Moving Mountains
Bingham Canyon provides over ten per cent of the US’s refined copper requirements and continues to be one of the largest sources of copper in the world. And plans are being laid to extend the mine’s life to around 2030.
To be able to move mountains has always been one of puny humankind's metaphoric ambitions, the stuff of fairy tales. In Utah, at the start of the last century, a generation of miners turned myth into reality, laying the foundations for a prolific industrial centre at the heart of the world's copper production.
The Oquirrh Mountains, on the eastern edge of Utah's Great Salt Lake Desert, can be seen in the west from downtown Salt Lake City. Slopes were once riddled with miles of old mine shafts and tunnels.

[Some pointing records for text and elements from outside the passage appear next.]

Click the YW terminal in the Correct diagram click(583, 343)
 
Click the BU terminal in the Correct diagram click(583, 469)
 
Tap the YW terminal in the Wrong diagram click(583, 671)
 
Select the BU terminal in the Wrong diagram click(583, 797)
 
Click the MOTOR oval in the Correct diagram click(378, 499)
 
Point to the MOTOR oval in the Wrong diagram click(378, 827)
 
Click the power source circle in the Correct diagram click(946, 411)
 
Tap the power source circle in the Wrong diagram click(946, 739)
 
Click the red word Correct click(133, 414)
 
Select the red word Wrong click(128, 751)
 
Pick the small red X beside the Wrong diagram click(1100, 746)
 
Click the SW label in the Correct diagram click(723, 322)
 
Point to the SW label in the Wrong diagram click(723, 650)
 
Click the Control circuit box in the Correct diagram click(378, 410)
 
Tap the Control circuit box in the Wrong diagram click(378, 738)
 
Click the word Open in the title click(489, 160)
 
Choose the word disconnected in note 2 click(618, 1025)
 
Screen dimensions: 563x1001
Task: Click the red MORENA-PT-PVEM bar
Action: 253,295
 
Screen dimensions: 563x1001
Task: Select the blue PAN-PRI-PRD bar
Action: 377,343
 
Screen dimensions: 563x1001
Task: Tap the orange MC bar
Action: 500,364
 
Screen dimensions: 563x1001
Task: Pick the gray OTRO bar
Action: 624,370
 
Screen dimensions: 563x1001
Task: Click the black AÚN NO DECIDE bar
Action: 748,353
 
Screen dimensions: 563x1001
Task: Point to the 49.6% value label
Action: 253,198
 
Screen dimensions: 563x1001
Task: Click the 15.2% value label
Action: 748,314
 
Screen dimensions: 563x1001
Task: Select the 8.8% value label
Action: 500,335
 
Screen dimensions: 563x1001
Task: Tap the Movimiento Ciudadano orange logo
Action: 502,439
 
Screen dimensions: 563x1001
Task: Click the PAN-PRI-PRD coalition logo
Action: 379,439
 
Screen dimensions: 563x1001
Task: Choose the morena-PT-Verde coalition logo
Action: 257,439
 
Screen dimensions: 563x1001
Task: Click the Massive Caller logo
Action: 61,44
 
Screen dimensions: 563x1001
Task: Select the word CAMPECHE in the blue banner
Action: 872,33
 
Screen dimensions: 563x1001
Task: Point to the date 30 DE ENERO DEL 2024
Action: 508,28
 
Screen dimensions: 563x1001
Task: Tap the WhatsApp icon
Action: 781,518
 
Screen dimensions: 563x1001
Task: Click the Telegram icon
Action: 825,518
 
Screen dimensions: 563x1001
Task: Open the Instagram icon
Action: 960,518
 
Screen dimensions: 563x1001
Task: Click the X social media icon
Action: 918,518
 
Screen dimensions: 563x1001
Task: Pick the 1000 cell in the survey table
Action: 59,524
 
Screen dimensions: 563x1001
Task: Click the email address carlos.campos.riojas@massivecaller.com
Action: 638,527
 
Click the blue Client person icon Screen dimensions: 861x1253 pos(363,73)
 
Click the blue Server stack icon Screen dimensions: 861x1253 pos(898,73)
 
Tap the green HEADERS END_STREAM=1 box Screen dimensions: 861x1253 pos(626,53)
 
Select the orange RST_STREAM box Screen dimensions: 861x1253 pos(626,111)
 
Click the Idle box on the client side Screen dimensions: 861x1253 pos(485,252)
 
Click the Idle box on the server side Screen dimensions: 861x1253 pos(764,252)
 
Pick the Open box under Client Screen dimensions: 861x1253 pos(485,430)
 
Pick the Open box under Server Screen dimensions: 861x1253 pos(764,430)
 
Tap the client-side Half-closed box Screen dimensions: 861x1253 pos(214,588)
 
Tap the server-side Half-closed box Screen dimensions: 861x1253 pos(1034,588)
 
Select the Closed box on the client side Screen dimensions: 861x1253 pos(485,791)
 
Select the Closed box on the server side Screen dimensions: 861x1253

On the surface numerous mining towns existed with shacks and hundreds of mines with pit gear and tramways where miners once laboured. But, in the middle of the Oquirrh mountains, the landscape has now been reclaimed and Kennecott Utah Copper is still hard at work in Bingham Canyon.
Its story began in 1848. Two pioneers, brothers Thomas and Sanford Bingham, arrived at and named a canyon amongst peaks whose name comes from a Native American word for "shining mountain", and ran their cattle over its slopes. For twenty years the area was used for grazing and timber.